The user presses a button on the remote control 60 to commence recording of video and audio from the camera and microphone. Alternatively, the remote control 60 can be omitted from the apparatus, and the user can activate a “record” button on the recording device 72 (e.g., a camcorder set to “VCR” mode) to commence recording. The recording device 72 can then accept signals from the camera 70 and microphone 46. The camera 70 and microphone 46 draw power from the power source 40 to enable them to capture and transmit video and audio, respectively.
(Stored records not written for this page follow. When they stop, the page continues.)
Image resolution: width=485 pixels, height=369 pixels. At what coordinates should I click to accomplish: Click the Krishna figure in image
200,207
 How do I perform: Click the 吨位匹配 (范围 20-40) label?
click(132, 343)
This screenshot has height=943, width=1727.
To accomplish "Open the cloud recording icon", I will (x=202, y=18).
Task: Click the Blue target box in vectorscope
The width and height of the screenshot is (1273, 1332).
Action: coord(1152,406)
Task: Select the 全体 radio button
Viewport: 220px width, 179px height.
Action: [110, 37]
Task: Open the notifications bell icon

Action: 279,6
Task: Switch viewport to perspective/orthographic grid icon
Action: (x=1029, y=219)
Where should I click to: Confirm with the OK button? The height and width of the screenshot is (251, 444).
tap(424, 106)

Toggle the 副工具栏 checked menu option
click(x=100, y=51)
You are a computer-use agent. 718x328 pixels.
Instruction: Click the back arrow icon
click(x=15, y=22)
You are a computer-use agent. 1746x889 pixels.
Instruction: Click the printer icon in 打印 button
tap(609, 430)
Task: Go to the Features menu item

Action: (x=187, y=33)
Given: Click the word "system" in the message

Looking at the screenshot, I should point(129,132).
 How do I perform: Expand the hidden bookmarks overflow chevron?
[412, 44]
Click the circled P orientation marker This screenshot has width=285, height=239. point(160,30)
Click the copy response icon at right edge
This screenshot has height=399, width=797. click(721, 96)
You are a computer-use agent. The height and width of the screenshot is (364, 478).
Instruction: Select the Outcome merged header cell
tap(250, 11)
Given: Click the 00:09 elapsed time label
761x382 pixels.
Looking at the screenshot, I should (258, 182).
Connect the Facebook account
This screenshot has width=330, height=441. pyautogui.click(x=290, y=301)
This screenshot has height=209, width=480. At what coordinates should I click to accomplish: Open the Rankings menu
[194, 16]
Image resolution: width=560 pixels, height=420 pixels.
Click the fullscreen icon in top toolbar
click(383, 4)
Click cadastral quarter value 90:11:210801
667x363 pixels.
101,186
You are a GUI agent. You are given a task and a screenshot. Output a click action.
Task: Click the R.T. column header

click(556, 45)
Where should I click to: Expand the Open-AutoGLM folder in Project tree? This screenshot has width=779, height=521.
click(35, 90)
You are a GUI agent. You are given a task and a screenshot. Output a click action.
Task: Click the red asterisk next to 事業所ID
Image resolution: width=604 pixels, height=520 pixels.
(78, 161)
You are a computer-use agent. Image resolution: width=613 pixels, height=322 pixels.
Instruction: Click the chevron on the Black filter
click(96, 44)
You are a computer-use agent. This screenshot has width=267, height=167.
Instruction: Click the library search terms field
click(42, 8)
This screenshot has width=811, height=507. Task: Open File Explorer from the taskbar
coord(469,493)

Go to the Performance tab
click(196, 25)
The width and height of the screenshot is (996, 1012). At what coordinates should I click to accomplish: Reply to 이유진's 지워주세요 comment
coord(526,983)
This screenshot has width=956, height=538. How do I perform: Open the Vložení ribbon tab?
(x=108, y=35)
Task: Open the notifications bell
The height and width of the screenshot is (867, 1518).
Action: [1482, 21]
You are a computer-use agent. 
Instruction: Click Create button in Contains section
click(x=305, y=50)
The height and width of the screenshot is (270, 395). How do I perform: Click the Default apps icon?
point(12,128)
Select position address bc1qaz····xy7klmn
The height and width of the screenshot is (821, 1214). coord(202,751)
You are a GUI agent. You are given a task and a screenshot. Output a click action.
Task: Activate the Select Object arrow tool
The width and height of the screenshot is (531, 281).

The camera 70, wiring harness 73, and other components can be utilized by a user in a wide variety of athletic activities to record, for example, a particular adventure, performance, demonstration or competition. Other applications include use, for example, by military personnel engaged in reconnaissance or combat; for environmental purposes (e.g., observation or tracking of species) by a researcher; in vehicles or aircraft, where the camera is secured to the vehicle or aircraft; in forestry applications, where a forest ranger, for example, can readily record observations of the forest flora and fauna; for training purposes, where recordings can be made of instructional demonstrations or trainee performance; in covert or investigative operations, where the camera and microphone can be used to gather information; in security operations, where the camera and microphone can be used to monitor the premises; in search and rescue operations, where video and audio can be captured for evaluation and future training; in fire fighting, where recorded video and audio can be reviewed, e.g., for performance evaluation and as an evidentiary record for investigating the nature and cause of fires; and by police to capture video and audio that can be used as evidence.
While this invention has been shown and described with references to particular embodiments thereof, those skilled in the art will understand that various changes in form and details may be made therein without departing from the scope of the invention, which is limited only by the following claims.